I did crochet a shawl for my grandmother about three years ago. I am very glad I did it, even though I don't think she ever wore it. My grandmother passed away a year ago last December, and the gesture meant far more than the practicality of it.
In the last few weeks I've been bitten by the bug again. I learned to knit in graduate school, but I learned to crochet at my grandmother's knee when I was very young - I must have been around 6. I like the drape and stretch of knitted clothes, so I always considered crochet inferior which is why I learned to knit later in life. But there has been a real crochet renaissance as of late and the patterns have become increasingly sophisticated. Crochet is much more natural for me due to when I learned it, and I always feel like my grandmother is at my elbow when I am crocheting. I miss her terribly. So in these dark days of winter I have picked up the hook again and started a shawl for myself. My mother took the shawl I gave to my grandmother, so I must make myself one anew.
I am making myself the cover shawl from the Leisure Arts book Wonderful Wearable Wraps. Of course I am not crocheting to gauge because I can't be bothered figuring it out, and the wrap is done from the bottom up so it really doesn't matter. I am using cheap yarn, mostly because anything I'm really going to use must be machine washable these days - Lion Brand Wool-Ease in Oxford Grey. One skein will take you pretty far, which is nice. With the stash I've got, I don't really feel comfortable spending a fortune on a "break the ice" project like this.

- _Record excerpts_:
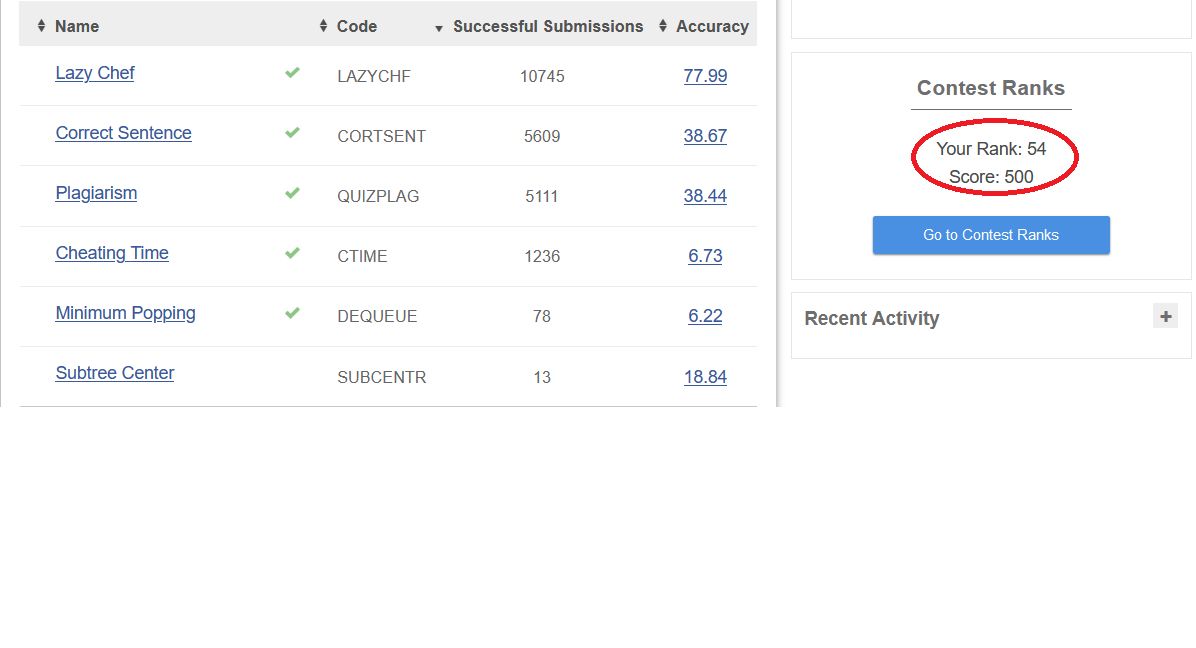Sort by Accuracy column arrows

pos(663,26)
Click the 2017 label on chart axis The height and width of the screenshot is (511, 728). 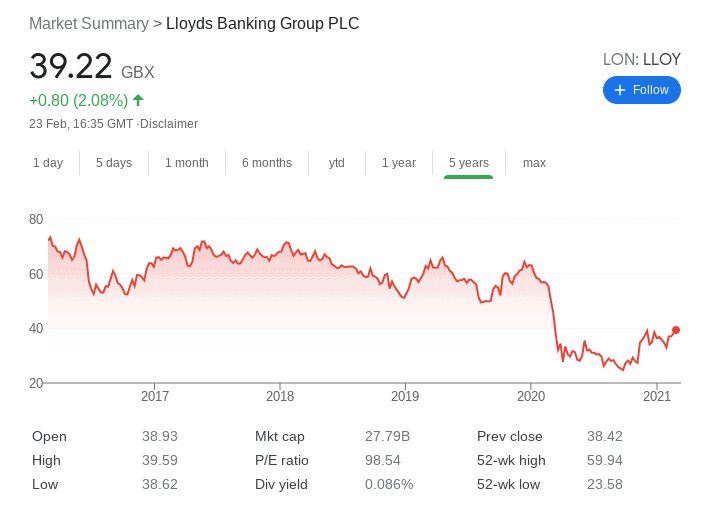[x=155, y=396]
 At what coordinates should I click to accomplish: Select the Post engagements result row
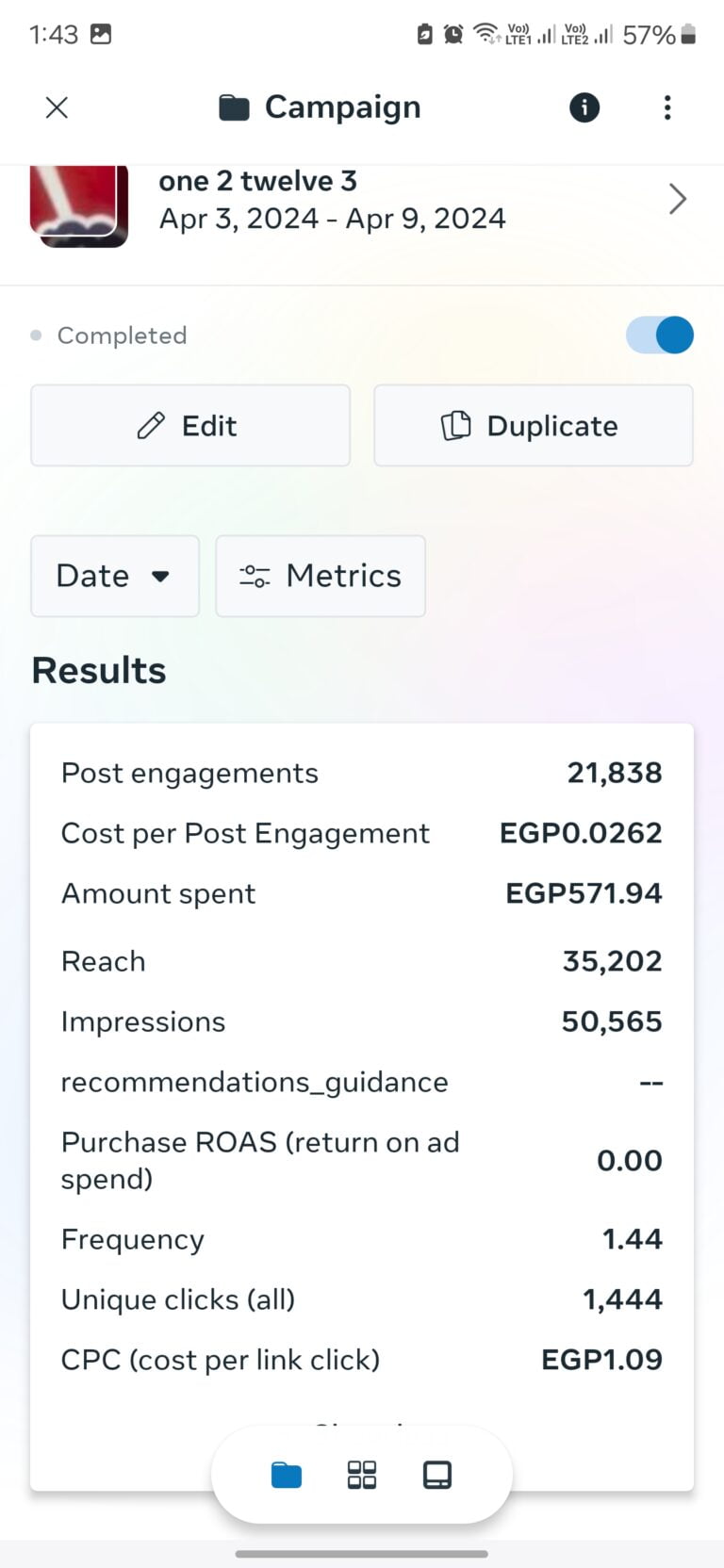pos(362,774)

--

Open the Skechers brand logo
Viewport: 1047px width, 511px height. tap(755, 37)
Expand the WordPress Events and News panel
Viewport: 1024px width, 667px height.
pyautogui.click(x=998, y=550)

- _Work task A_: From the shawl text, list every brand name, book title, and yarn color name it mentions.
- _Work task B_: Echo the shawl text, starting with "I did crochet" and going on through "practicality of it.".
- _Work task C_: Say whether each statement agrees with the shawl text, answering yes or no and quoting the words that decide it. (i) The writer learned to knit before learning to crochet. (ii) The writer's mother took the shawl made for the grandmother. (iii) The yarn the writer uses needs to be machine washable.
Nothing in the records is needed.

- _Answer space A_:
- Leisure Arts
- Wonderful Wearable Wraps
- Lion Brand Wool-Ease
- Oxford Grey

- _Answer space B_:
I did crochet a shawl for my grandmother about three years ago. I am very glad I did it, even though I don't think she ever wore it. My grandmother passed away a year ago last December, and the gesture meant far more than the practicality of it.

- _Answer space C_:
(i) No: "I learned to knit in graduate school, but I learned to crochet at my grandmother's knee when I was very young"
(ii) Yes: "My mother took the shawl I gave to my grandmother"
(iii) Yes: "anything I'm really going to use must be machine washable these days"